After Maryan's science experiment, the To Heart 2 characters are thrown into a fantasy RPG world, and they learn that the only way to return to their normal lives is to find and defeat the final boss.

==Characters==

- Konomi Yuzuhara: Takaaki's childhood friend, and a magic user.
- Tamaki Kousaka: another childhood friend of Takaaki's, she is a fighter.
- Manaka Komaki: the representative of Takaaki's class, she is a magic user.
- Karin Sasamori: the only member of the 'mystery club', she is a scout.
- Sango Himeyuri: the older twin sister of Ruri, she is a magic user.
- Ruri Himeyuri: Ruri is the younger of the Himeyuri twins, and she is a fighter.
- Yuma Tonami: Manaka's close friend, she is a scout.
- Lucy Maria Misora: an alien girl who communicates with animals, she is a magic user.
- Yuki Kusakabe: a mysterious girl who visits the school at night, she is a maid.
- Sasara Kusugawa: the student council president, she is a fighter.
- Maryan: the former student council president, she is a maid.
- Harumi Kouno: a highly energetic robot who declares herself to be Takaaki's lover, she is a fighter.
- Silfa: a robot who is Takaaki's personal maid, she is a maid.
- Chie Yoshioka: one of Konomi's main friends from junior high school, she is a fighter.
- Michiru Yamada: a soft-spoken girl who is also a friend of Konomi's, she is a magic user.
- Ikuno Komaki: Manaka's younger sister, she is a scout.
- Nanako: a girl from a primary school, she is a magic user.
- Haruka Yuzuhara: Konomi's mother, she is a maid.
- Ilfa: a robot designed by Sango, she is a scout.

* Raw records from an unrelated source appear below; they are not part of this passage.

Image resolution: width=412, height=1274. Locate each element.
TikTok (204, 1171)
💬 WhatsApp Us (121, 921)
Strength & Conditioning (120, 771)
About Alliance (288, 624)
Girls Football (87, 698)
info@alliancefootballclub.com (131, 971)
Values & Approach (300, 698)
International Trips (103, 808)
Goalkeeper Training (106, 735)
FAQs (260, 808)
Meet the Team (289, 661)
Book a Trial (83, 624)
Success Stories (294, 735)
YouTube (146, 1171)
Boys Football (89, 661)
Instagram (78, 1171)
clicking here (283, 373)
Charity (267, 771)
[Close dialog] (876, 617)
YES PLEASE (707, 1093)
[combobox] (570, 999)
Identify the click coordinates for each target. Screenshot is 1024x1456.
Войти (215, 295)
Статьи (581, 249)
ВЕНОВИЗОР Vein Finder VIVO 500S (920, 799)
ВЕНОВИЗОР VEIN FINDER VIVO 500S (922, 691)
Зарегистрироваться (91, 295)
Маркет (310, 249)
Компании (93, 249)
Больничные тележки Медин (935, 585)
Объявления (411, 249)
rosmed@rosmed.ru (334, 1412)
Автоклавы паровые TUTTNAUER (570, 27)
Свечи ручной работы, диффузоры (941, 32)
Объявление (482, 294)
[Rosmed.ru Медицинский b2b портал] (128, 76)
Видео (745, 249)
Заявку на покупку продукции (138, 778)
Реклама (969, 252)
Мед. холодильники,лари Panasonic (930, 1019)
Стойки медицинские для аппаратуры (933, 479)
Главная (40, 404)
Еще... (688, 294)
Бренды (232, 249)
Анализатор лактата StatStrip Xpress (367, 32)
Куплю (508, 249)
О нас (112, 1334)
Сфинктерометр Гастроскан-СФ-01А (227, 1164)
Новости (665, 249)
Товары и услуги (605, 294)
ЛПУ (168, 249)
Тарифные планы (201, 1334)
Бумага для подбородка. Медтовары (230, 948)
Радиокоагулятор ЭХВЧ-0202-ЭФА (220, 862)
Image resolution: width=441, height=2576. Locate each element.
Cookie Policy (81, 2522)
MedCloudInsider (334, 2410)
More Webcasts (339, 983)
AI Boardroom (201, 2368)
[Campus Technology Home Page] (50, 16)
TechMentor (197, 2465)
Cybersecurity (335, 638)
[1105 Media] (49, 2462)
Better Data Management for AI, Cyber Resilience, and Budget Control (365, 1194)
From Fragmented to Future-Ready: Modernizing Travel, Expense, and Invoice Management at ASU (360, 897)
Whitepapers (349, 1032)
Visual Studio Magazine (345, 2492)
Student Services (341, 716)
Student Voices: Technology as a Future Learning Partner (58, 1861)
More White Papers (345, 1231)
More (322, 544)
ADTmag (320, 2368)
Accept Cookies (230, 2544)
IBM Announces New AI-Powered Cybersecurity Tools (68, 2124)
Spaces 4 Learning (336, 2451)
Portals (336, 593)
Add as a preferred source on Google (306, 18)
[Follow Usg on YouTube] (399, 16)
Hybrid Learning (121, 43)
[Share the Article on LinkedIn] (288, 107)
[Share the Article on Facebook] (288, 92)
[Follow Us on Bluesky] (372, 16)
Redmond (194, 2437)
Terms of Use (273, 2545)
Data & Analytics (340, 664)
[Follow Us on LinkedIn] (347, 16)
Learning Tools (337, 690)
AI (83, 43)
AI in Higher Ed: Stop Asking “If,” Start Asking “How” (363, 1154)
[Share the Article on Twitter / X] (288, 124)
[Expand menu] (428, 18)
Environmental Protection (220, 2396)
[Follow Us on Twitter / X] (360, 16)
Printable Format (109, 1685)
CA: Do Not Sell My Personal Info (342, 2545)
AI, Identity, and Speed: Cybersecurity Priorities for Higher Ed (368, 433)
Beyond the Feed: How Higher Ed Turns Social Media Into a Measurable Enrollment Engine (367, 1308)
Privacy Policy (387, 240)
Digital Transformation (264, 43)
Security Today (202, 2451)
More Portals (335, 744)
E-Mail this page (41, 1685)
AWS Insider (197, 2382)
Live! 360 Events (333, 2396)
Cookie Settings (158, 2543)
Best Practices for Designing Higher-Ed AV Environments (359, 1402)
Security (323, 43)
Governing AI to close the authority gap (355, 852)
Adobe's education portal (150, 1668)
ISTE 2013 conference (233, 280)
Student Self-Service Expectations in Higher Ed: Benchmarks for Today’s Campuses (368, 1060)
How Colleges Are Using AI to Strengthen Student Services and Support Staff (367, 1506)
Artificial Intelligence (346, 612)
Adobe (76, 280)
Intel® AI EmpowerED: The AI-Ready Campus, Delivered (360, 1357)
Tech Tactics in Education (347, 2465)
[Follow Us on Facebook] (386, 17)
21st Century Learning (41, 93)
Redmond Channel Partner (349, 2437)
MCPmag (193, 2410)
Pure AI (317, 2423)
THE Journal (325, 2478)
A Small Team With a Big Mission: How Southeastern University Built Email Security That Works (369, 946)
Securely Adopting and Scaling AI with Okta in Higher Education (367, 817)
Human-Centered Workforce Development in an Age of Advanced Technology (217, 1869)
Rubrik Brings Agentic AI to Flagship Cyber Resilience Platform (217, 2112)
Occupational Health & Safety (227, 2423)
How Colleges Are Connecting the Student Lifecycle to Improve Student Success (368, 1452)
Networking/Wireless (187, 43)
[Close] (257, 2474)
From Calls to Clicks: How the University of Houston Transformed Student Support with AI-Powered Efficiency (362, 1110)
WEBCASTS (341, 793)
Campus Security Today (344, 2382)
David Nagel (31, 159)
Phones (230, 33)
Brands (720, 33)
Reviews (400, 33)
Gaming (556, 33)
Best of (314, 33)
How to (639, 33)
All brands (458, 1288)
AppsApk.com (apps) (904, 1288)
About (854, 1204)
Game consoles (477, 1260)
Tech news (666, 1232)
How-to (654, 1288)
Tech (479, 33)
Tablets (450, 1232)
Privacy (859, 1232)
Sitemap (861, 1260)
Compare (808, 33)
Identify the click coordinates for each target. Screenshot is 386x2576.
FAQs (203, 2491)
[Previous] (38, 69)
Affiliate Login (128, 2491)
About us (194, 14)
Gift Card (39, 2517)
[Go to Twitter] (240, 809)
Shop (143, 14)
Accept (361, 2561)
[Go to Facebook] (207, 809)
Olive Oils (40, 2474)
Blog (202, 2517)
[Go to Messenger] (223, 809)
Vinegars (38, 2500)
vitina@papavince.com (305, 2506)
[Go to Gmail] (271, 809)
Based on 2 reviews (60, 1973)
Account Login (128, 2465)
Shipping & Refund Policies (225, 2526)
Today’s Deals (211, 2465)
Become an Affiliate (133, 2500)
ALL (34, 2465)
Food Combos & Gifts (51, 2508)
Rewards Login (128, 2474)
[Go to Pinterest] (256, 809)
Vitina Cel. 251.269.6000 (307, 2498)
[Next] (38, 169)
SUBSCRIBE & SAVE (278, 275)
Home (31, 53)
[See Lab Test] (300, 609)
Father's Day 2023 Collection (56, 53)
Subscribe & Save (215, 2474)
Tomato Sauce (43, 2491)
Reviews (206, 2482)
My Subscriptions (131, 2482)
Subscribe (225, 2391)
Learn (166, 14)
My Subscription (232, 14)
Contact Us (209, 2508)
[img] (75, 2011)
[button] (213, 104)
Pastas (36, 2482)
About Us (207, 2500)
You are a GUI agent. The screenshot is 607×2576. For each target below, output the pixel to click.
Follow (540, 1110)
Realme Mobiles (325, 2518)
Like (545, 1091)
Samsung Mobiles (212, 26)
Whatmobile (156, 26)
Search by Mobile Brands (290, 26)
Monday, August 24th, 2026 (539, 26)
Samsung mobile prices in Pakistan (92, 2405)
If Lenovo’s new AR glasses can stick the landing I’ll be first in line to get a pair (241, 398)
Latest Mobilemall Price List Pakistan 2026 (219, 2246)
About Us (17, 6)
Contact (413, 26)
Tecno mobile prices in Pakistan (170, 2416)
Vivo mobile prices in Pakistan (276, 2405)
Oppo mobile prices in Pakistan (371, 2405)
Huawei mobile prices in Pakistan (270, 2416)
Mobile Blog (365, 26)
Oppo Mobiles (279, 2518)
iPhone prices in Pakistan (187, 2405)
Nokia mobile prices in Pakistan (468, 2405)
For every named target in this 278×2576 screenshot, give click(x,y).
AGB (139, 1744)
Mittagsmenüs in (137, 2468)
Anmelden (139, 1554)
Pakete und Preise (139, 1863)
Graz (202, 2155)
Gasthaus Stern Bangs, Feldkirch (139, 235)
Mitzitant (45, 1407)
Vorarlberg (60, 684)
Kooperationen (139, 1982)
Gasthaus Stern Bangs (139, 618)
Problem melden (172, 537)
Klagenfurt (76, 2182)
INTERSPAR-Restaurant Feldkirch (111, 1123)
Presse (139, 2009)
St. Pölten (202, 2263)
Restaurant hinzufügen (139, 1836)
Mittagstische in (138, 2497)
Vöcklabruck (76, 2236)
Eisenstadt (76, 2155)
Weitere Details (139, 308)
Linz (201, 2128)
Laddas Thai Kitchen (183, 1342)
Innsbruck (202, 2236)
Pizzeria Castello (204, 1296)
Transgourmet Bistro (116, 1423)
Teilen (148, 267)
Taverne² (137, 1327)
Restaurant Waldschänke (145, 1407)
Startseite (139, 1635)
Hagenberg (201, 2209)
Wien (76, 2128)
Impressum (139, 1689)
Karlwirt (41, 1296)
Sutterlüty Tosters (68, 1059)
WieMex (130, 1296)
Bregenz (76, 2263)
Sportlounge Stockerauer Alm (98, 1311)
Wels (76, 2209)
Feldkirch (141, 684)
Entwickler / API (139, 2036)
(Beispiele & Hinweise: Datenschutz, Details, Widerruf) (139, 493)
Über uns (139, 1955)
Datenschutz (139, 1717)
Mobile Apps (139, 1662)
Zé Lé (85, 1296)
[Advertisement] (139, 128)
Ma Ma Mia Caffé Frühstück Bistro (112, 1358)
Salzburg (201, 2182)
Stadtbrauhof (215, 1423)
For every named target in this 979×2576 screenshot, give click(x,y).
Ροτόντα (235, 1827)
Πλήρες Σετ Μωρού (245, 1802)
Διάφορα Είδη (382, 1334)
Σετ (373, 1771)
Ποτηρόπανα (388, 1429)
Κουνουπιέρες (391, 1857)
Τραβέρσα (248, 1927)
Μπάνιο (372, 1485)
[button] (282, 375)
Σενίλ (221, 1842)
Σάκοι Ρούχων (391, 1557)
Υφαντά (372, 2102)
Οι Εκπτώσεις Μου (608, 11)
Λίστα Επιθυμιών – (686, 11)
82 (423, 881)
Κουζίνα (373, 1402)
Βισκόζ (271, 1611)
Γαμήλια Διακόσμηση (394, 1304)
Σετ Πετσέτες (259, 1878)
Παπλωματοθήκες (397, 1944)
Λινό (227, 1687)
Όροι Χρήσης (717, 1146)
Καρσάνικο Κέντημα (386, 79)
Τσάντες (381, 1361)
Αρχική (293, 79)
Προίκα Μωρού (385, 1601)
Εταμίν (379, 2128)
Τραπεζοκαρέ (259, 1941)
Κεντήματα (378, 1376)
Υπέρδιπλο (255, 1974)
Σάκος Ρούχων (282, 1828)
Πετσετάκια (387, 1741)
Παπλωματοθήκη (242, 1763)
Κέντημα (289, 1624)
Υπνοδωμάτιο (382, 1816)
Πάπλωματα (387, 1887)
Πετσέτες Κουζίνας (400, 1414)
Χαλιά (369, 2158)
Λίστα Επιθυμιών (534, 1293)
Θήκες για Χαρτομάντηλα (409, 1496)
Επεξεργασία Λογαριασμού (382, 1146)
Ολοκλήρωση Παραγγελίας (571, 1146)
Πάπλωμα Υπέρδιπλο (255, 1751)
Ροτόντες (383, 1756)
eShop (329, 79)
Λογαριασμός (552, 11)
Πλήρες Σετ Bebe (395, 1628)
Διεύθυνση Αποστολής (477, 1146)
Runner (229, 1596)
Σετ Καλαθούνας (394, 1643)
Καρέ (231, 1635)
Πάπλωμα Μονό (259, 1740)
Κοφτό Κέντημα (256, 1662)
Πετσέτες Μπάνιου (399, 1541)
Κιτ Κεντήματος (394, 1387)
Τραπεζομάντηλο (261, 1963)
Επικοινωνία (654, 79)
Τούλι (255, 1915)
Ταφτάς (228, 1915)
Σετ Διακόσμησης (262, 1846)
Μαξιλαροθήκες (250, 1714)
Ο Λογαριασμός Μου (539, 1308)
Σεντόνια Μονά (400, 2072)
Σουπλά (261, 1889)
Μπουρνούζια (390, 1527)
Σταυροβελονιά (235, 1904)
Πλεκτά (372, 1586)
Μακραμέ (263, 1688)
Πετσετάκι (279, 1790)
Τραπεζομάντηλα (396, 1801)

==Development and release==
===Game===
To Heart 2: Dungeon Travelers was developed by Sting, and published by Aquaplus for the PlayStation Portable. It was officially released on June 30, 2011, as an all ages version of the PC game Final Dragon Chronicle: Guilty Requiem, which is one of the four games contained inside Manaka de Ikuno!!, which was released in both limited and regular editions on December 18, 2009. A PlayStation Vita version of the game was released on April 30, 2015. An enhanced port featuring upgraded resolution, custom controls (with support for keyboard and mouse), auto dungeon mapping and more, was released on PC via Steam and Johren on February 15, 2024.

===Printed media===
Before the game's release, a manga titled To Heart Another Days was published by ASCII Media Works, and serialized in the Dengeki G's Festival! Comic magazine from July 26, 2008, to August 26, 2010. A comic version of the PC game Final Dragon Chronicle: Guilty Requiem was featured in volume 2 of the manga. The manga was written by Aquaplus. A light novel for To Heart 2: Dungeon Travelers was published by Harvest on February 20, 2011, titled To Heart 2: Final Dragon Chronicle Sono Go. It was written by Takuya Baba and illustrated by Ushio Komone.

===Anime===

Two OVAs for To Heart 2: Dungeon Travelers were produced by Aquaplus and Chaos Project, and were released in 2012: the first was on February 22, and the second on July 25. The anime was directed by Jun'ichi Sakata. The opening theme is "Niji Iro no Mirai" by Suara, and the two endings are "Tada Hitotsu no Hoshi" by Rena Uehara and "Kono Sekai ni" by Akari Tsuda.

==Reception==
On reviewing the 2024 PC version, Daniel Joseph of NookGaming described the story as frivolous but funny and praised the gameplay, despite having some issues such considering the dungeon design as frustrating.

==Sequels==
A sequel to To Heart 2: Dungeon Travelers has been published by Aquaplus and developed by Sting, titled Dungeon Travelers 2 was released for the PlayStation Portable and PlayStation Vita on March 27, 2013. It consists of the same gameplay and system but featured different characters. Another PlayStation Vita game titled Dungeon Travelers 2-2, a sequel to Dungeon Travelers 2, was released on April 20, 2017.